What he can’t know is that it’s not a case of one nightmare leading into another. It’s all one long nightmare, carefully plotted by Palpatine. Cham is too entrenched. He can’t see what little options he has. The former “Hammer of Ryloth” reluctantly sheds his legendary war-born status.
Hera, however, charges forward with youthful zeal. The Rebels heroine has a destiny too. And she knows it and does not fear it. She sides with her uncle, who recognizes her desire to pilot starships as a skill to harness. Alongside Chopper, another Rebels icon, Hera gathers intelligence regarding the Imperial refinery scarring the Ryloth landscape.

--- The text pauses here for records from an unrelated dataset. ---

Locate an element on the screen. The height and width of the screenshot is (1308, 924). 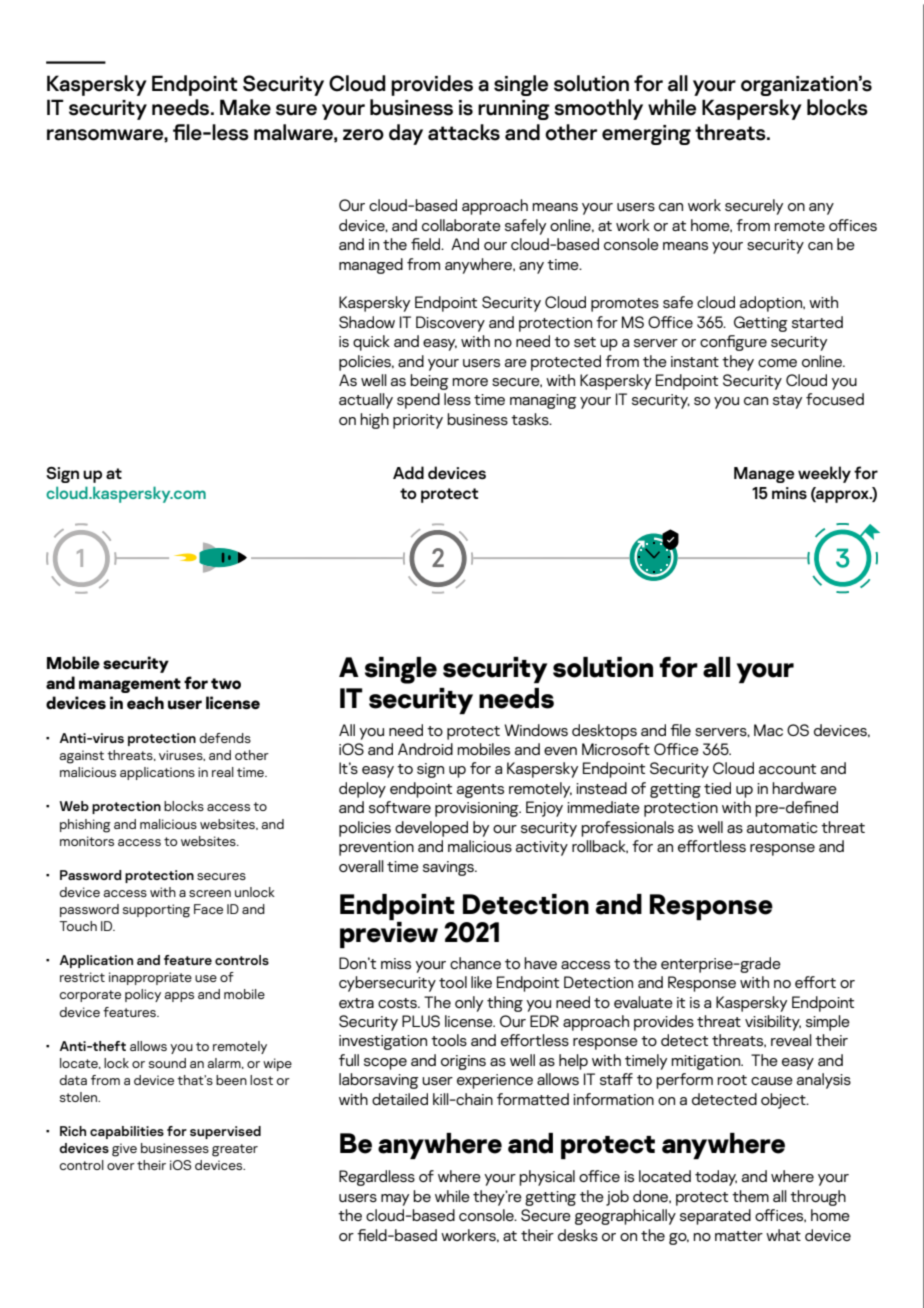
give is located at coordinates (124, 1150).
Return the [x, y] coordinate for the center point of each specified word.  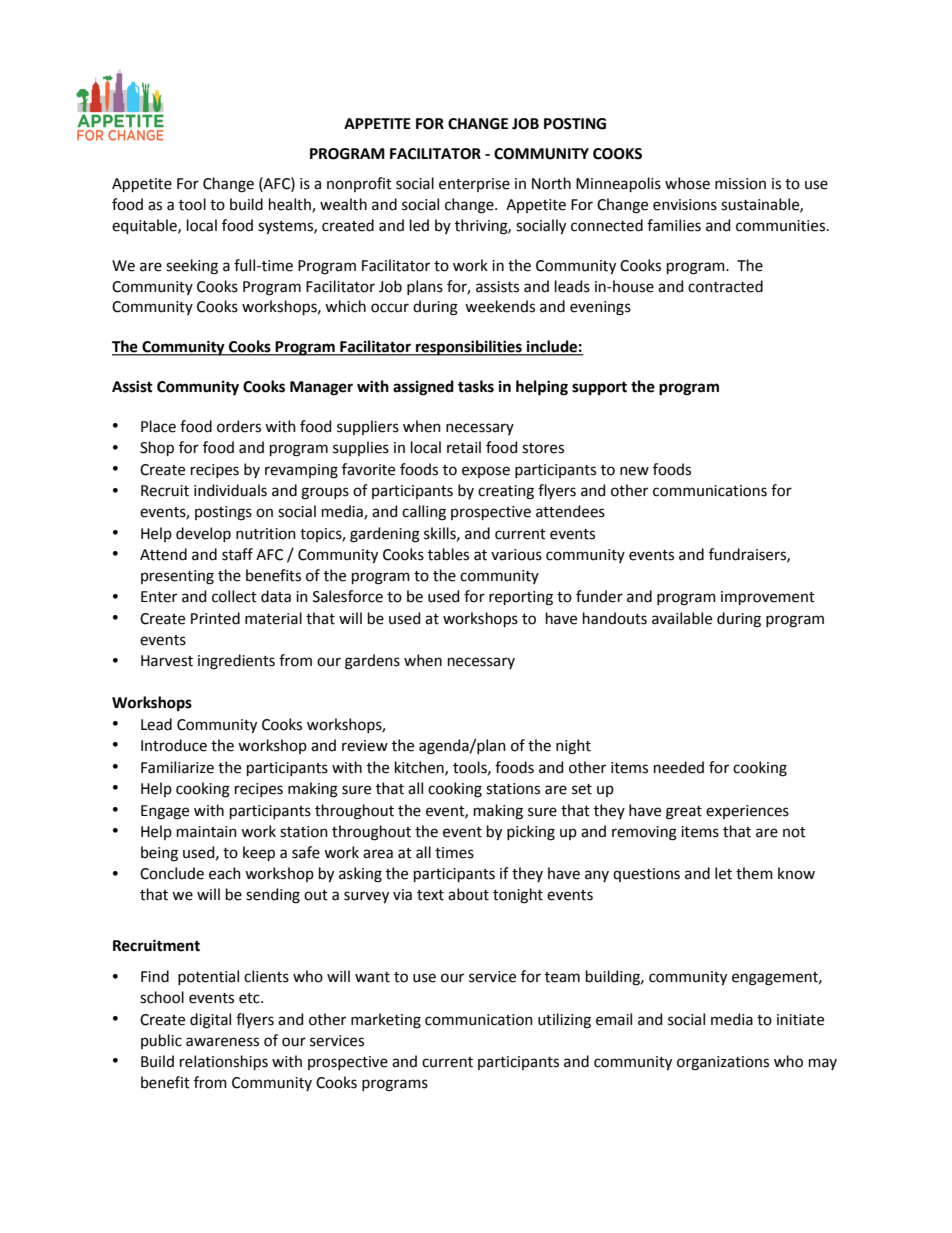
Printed [215, 618]
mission [740, 184]
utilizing [564, 1021]
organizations [723, 1063]
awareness [222, 1042]
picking [531, 833]
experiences [747, 812]
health [291, 205]
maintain [207, 832]
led [419, 225]
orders [239, 426]
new [634, 471]
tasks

Watching Hera and Chopper collaborate in The Bad Batch Episode 11 is a dang delight. Cats like Luke Skywalker and Princess Leia will walk in their footsteps. These two refuse to fall in line and allow fear and its mongers to set their path. Right now in The Bad Batch, they’re locked on Ryloth, but her starship, the Ghost, awaits.

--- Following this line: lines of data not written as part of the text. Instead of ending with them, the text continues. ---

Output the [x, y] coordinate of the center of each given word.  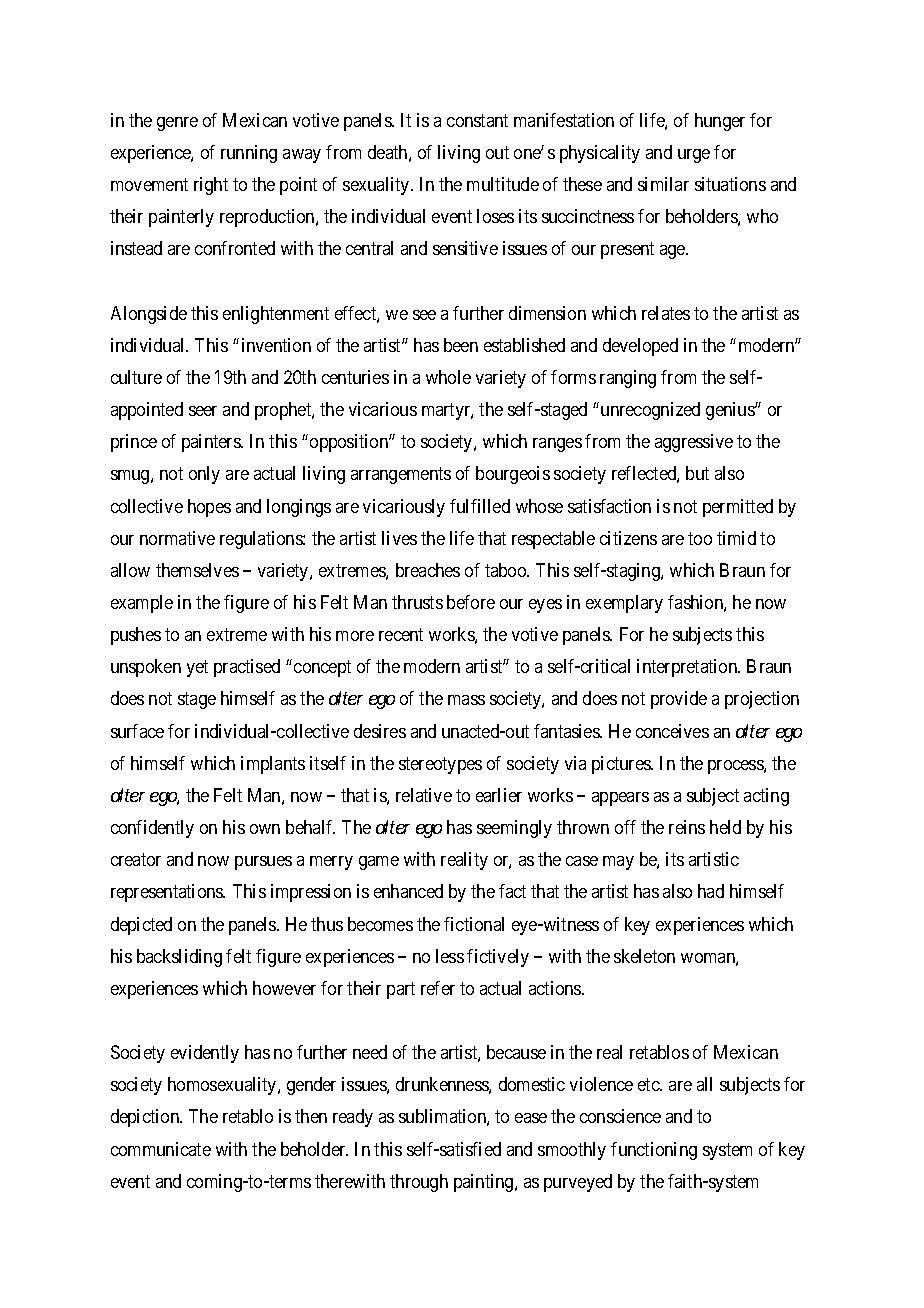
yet [197, 669]
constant [477, 120]
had [711, 891]
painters [212, 443]
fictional [474, 924]
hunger [720, 122]
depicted [141, 926]
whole [448, 377]
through [419, 1183]
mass [466, 700]
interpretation [688, 668]
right [211, 186]
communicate [161, 1149]
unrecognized [650, 411]
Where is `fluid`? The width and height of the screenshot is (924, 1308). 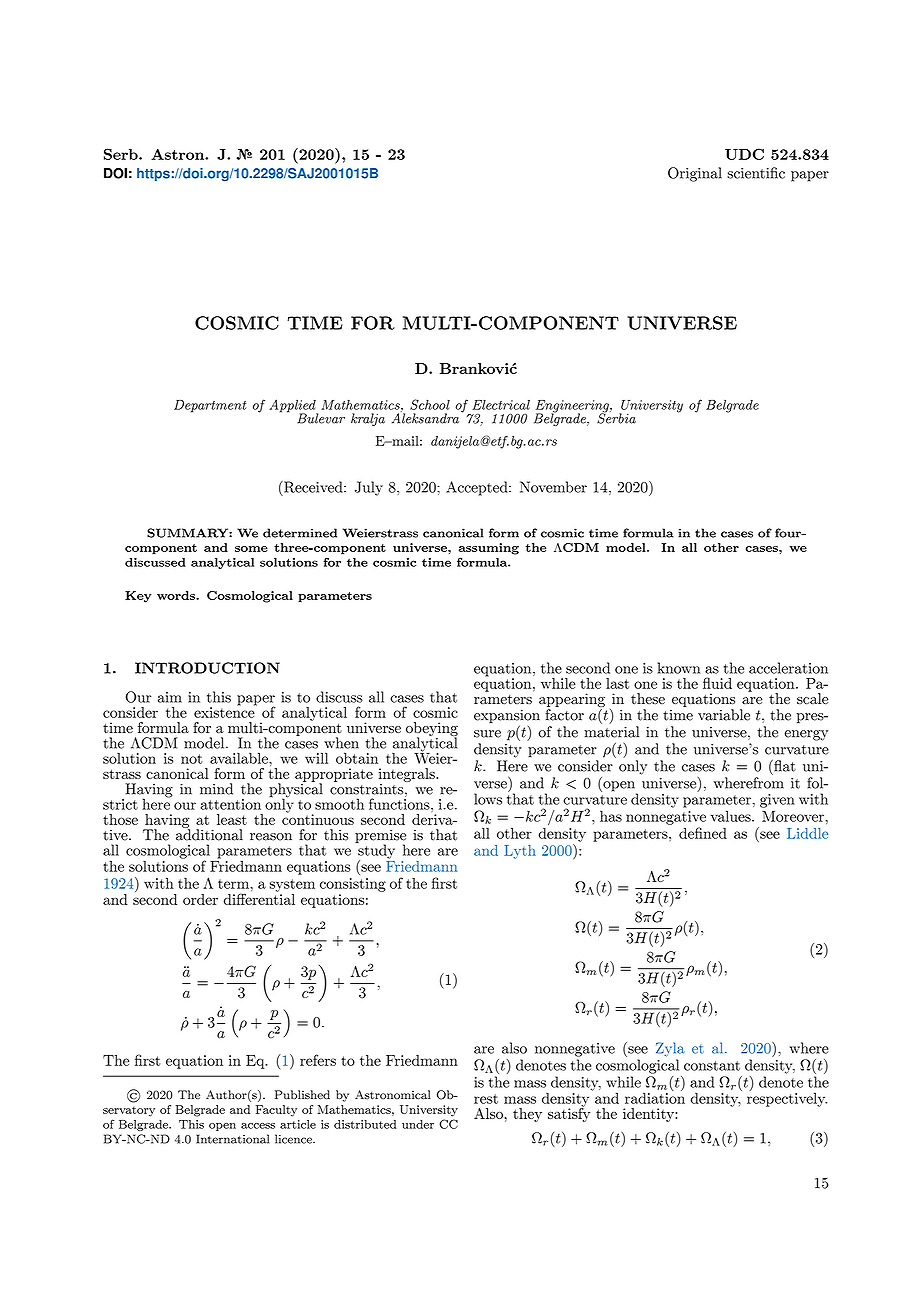
fluid is located at coordinates (717, 683).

Eventually, a small band of resistance fighters will form around them. The Ghost will carry Kanan Jarrus, the Jedi padawan who escaped Order 66 as seen in The Bad Batch Episode 1. She and Kanan will grow close, fall in love, and sire a son, Jacen Syndulla. Their romance is bound by Grand Admiral Thrawn’s downfall, equally tied to the Empire’s destruction.

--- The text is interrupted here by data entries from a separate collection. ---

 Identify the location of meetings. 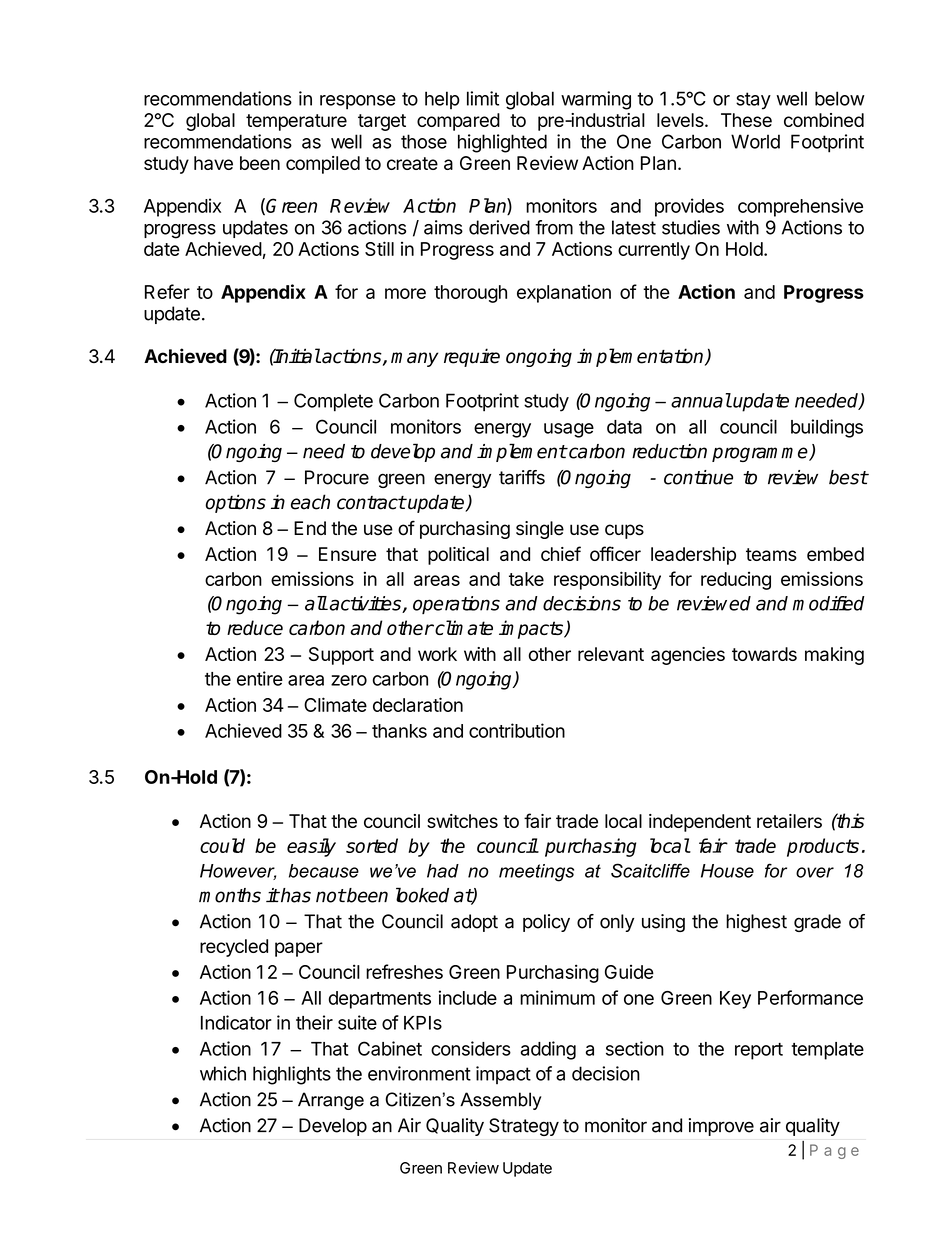
(536, 873).
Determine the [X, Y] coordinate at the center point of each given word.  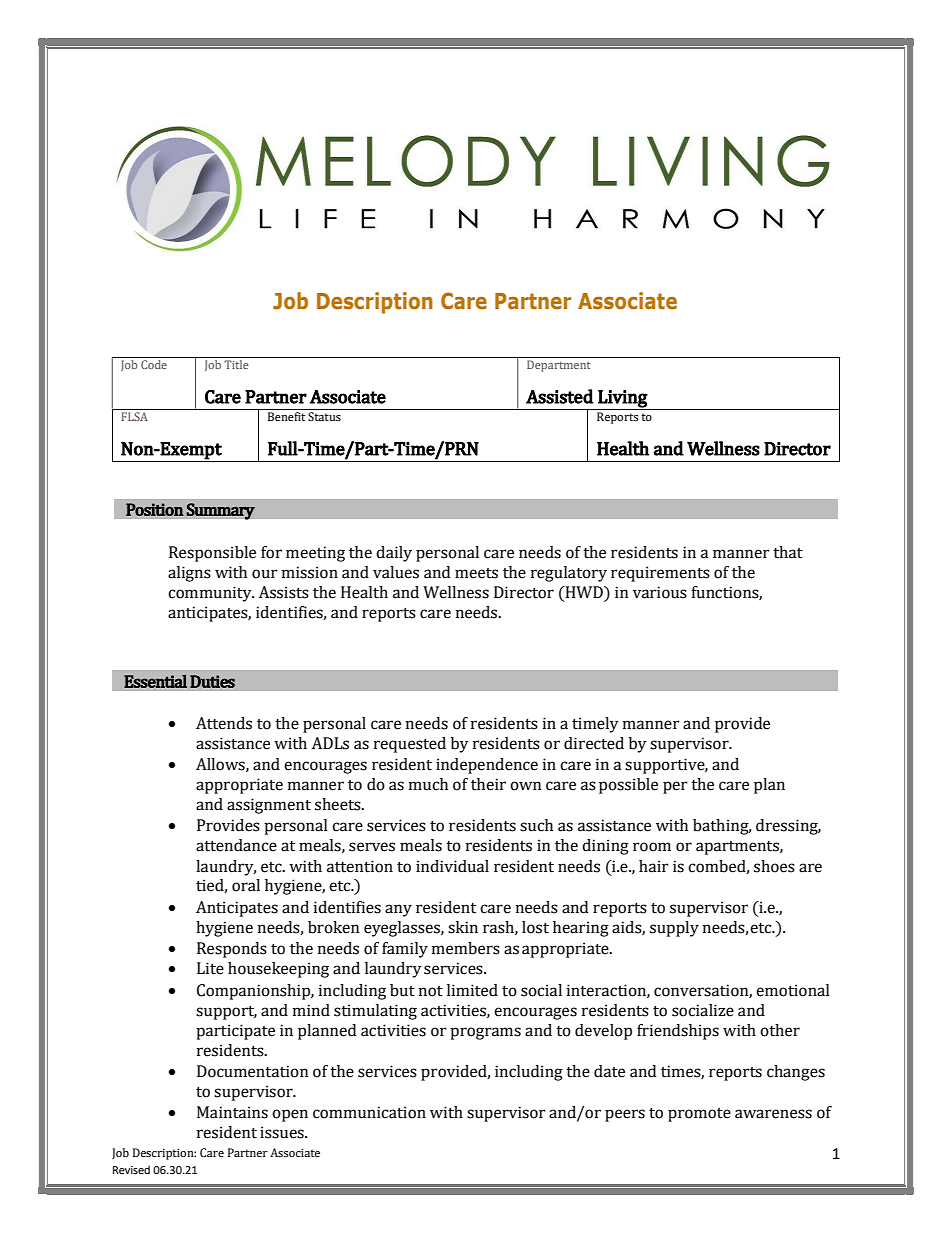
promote [699, 1115]
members [466, 948]
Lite [210, 968]
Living [623, 399]
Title [236, 364]
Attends [224, 723]
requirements [660, 574]
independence [487, 766]
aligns [189, 574]
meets [476, 573]
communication [369, 1112]
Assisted [560, 396]
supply [674, 929]
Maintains [232, 1112]
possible [628, 786]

On the Ghost, Hera will also inspire Ezra Bridger, the young Jedi who vanishes into hyperspace with Thrawn and a half-dozen space-whales during Rebels‘ climax. And, as we learn in The Mandalorian, Ahsoka Tano is hunting Thrawn, probably hoping to reunite with Bridger. Countless soldiers fight the war between the Dark Side and the Light Side, one resistance fighter inspiring the next.
The Star Wars prequels reveal how heroes (and villains) stand on the shoulders of many. Teenage Hera senses Imperial injustice. Her parents wish her no harm, but when her mom learns of her refinery spying, she encourages Hera to tell all. Eleni’s strength in the face of tyranny emboldens Hera, which plants her on her uncle’s military supply run, where she comes face-to-face with Clone Force 99 and their kid sidekick, Omega.
Hera and Omega’s meeting is the highlight of The Bad Batch Episode 11. The two younglings are both so eager to prove their worth. Hera’s immense jealously over Omega’s starship-living is adorable and telling. Hera will get there soon; she’ll house her own bad batch aboard her Ghost. In Omega, she catches a glimpse of what’s to come. It’s a future married with happiness and tragedy. We can’t help but be both excited and sorrowful for her to reach that destination.
The Bad Batch Episode 11 ends with her uncle’s supply run being foiled by Clone Force 99’s ex-comrade, Crosshair. Admiral Rampart puts Hera in chains, forcing her father to draw against the Empire. His insurgence is ignited, a road that leads to his wife’s murder and his daughter’s estrangement. And that estrangement puts her on the Ghost, leading the resistance fighters who achieve what Cham never could.
The credits hit on a cliffhanger, but it’s easy to infer what’s coming next, in The Bad Batch Episode 12. Hera once mentioned in Rebels how Clones saved her life. We never got the details of that story, but we can bet that those clones were Clone Force 99. Next week, it will be Omega and Hunter to the rescue.
Star Wars: The Bad Batch Episode 11 is now streaming on Disney+.